Wspieram, otulam i daję nadzieje

Tworząc tę publikację chciałam, aby była ona próbą pokazania prawdy, która jak wiadomo, dla każdej z nas jest inna. Starałam się pokazać tu wiele odcieni macierzyństwa. Uczciwie. Ze zrozumieniem. Bez koloryzowania, ale też bez nadmiernego czarnowidztwa. Pomimo doświadczanych trudności, jest to bowiem także piękne doświadczenie, dostarczające całej palety różnorodnych emocji, zarówno tych trudnych, jak i takich, które unoszą nas nad ziemią. 

Obalam szkodliwe mity

Każda z nas, nawet jeśli nie zdaje sobie z tego sprawy, posiada wiele różnych przekonań na temat macierzyństwa. Część z nich może nas wspierać, ale część niestety podcina nam skrzydła. Są one silnie zakorzenione w przekazie społecznym i pokoleniowym, co sprawia, że uznajemy je za prawdę, za pewien stan rzeczy, którego nie próbujemy podważać, czy zmieniać. Uważamy np., że każda matka wie, co jest dla jej dziecka najlepsze; że dobra matka powinna radzić sobie ze wszystkim sama; że skoro kiedyś matki nie narzekały, to my tym bardziej nie mamy do tego prawa; że dziecko to obowiązek głównie matki itd., itd. Mogłybyśmy pewnie wymieniać w nieskończoność. A ja się tylko zapytam: serio? 

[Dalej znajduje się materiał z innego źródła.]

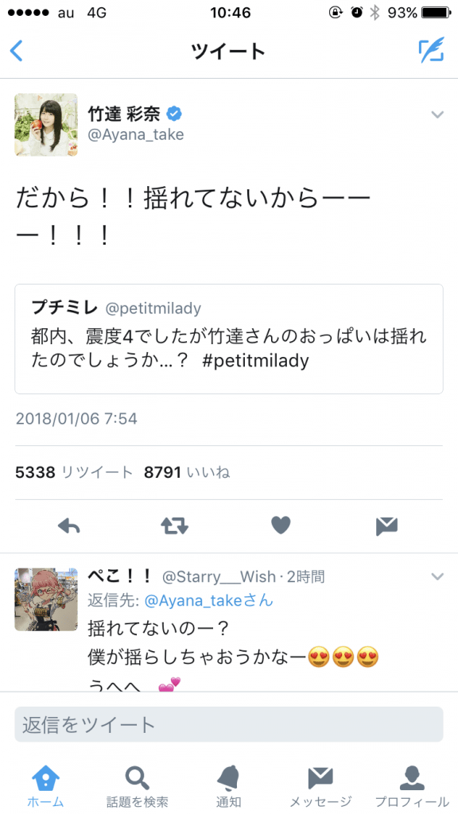This screenshot has height=814, width=458.
Task: Tap the @Ayana_takeさん mention link
Action: click(209, 601)
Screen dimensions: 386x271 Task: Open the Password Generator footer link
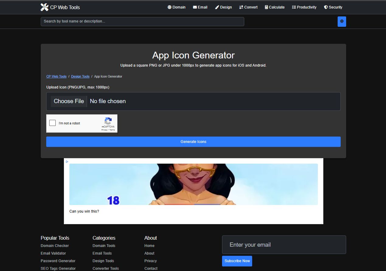58,261
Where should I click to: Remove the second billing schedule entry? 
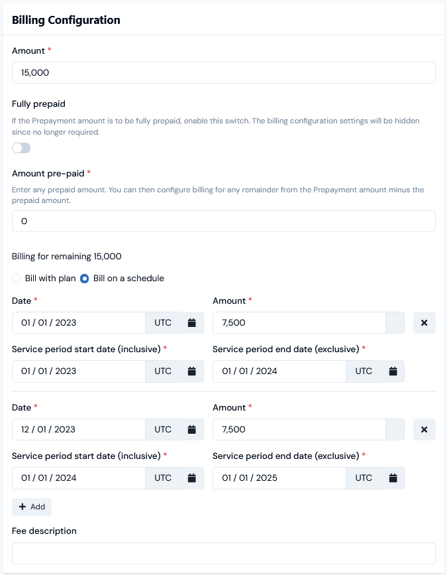click(x=424, y=429)
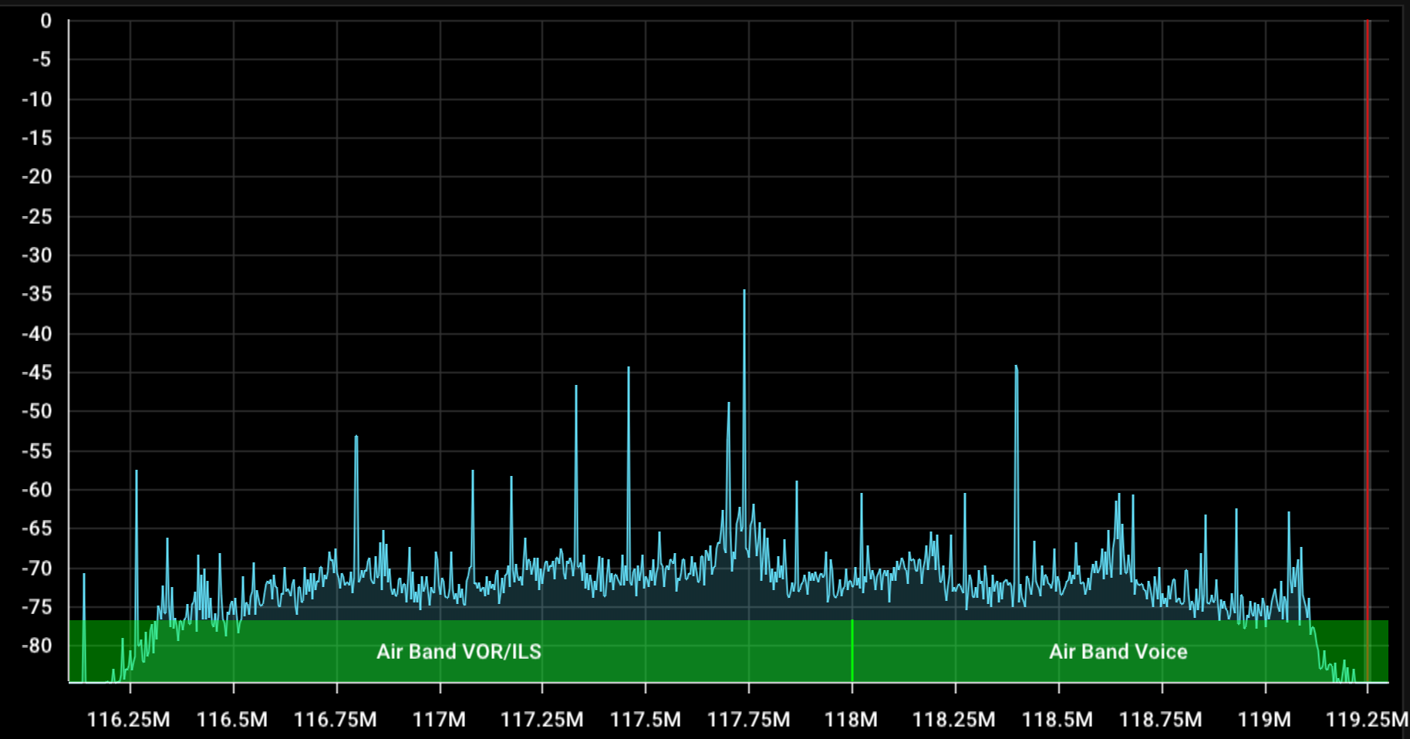This screenshot has width=1410, height=739.
Task: Click the 118M frequency axis label
Action: [x=851, y=720]
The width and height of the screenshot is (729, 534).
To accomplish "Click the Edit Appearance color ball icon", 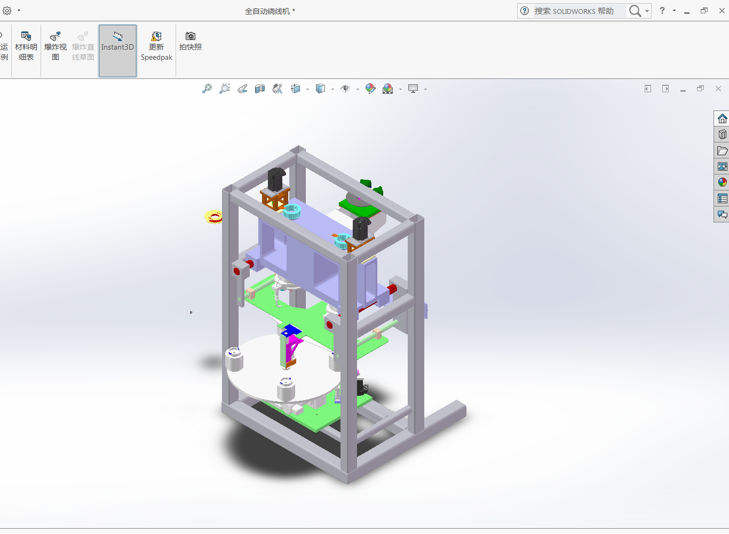I will pyautogui.click(x=370, y=89).
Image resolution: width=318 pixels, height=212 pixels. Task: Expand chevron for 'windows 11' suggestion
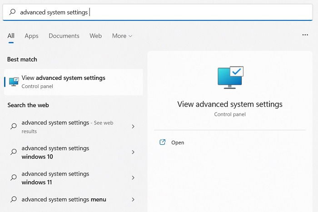tap(133, 177)
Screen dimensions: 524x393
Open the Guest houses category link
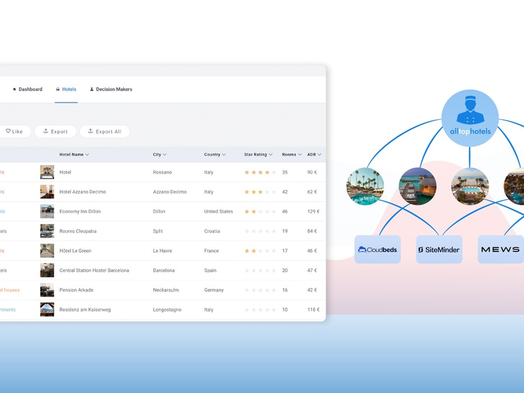[x=10, y=290]
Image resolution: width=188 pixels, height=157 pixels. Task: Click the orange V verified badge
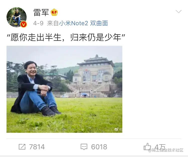coord(24,25)
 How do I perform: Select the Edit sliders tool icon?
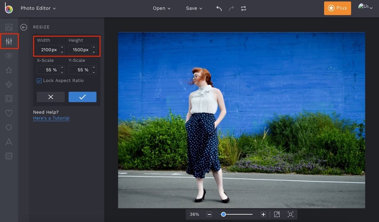tap(9, 41)
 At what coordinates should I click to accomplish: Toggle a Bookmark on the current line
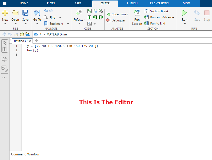click(56, 23)
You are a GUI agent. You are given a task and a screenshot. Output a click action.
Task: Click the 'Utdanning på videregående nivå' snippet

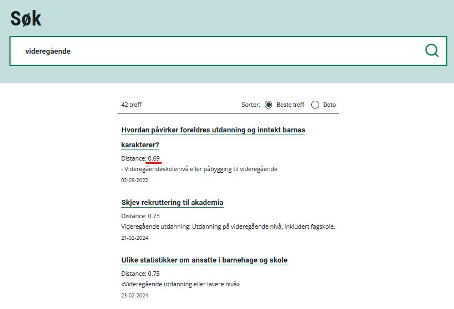pos(228,226)
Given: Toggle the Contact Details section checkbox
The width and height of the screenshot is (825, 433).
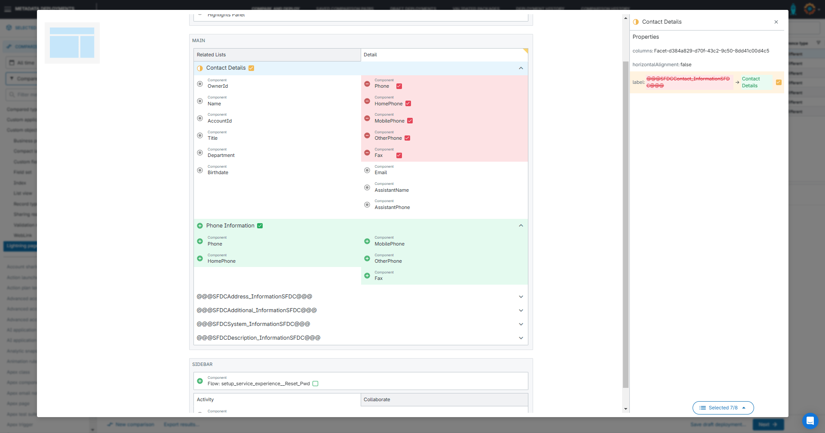Looking at the screenshot, I should pos(251,68).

Zachęcam do sięgnięcia po pomoc

Proszenie o pomoc nie jest oznaką słabości, a samoświadomości. Świadczy o tym, że rozpoznajemy swoje potrzeby i umiemy postawić granice. To akt dojrzałości, a nie słabości. Mimo to, wciąż mamy z tym problem. Wolimy funkcjonować jak Zosie- samosie, w myśl zasady “zesraj się, a nie daj się”, nie dając sobie prawa do bycia po prostu człowiekiem, a nie maszyną do realizacji wszystkich zadań i obowiązków. “<<Nic mi nie jest>>, <<to normalne>>, <<każdy czasem bywa zmęczony>>, <<chcę tylko jak najlepiej dla swojego dziecka>>, <<to minie>>. Wielu rodziców, zwłaszcza kobiet, mówi do siebie takie rzeczy każdego dnia. Mówi, żeby podtrzymać się na duchu, uspokoić, przetrwać. Tak długo tkwimy w pewnych schematach postępowania, że ciężko jest nam je zmienić, spojrzeć na siebie z zewnątrz, dostrzec skutki (…)”. Czuję wobec tego duży wewnętrzny sprzeciw. Zachęcam do sięgnięcia po pomoc. Pokazuję, jak radzić sobie z wypaleniem i jak mu zapobiegać.

Wszystkie cytaty pochodzą z E-booka „(Nie)wypalone matki. Wszystko co musisz wiedzieć o wypaleniu rodzicielskim”.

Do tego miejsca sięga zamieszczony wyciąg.